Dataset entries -
···

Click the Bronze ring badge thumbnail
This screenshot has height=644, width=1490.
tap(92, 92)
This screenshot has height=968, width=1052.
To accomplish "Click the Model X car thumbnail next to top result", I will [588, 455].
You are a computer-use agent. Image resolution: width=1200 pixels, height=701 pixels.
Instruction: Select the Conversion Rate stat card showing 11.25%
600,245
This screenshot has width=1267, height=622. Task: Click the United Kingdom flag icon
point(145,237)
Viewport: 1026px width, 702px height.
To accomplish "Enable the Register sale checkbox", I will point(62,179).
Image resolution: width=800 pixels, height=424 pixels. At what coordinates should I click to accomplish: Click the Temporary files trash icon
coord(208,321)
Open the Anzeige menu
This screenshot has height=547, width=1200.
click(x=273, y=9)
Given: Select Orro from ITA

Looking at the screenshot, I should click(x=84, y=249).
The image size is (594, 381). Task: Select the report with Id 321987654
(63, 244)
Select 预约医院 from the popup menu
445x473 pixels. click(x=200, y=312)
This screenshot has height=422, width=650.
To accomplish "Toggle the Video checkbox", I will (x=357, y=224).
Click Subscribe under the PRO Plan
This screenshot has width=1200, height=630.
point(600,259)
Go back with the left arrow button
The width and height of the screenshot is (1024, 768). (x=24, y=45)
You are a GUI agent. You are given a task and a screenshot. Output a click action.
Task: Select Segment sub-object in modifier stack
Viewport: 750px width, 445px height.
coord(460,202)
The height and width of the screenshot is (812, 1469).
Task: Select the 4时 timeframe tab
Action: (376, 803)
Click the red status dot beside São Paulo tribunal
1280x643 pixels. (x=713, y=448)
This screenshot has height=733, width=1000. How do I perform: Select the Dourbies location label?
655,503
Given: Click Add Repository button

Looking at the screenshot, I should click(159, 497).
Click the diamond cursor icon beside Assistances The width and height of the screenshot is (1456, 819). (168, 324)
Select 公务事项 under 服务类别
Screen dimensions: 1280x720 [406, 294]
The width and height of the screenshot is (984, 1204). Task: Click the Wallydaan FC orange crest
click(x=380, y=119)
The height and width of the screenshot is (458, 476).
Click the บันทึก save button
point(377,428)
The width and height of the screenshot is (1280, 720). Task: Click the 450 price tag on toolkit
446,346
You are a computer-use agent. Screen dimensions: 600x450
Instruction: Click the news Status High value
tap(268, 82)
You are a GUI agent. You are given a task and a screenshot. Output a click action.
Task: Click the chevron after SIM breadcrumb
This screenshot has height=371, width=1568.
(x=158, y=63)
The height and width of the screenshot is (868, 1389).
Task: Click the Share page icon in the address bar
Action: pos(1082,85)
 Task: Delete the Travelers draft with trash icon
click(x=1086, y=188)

···

What you should do -
Could you state how many lines of the entries contain the word "computer"? Only the number is wanted.

Answer to this exercise -
2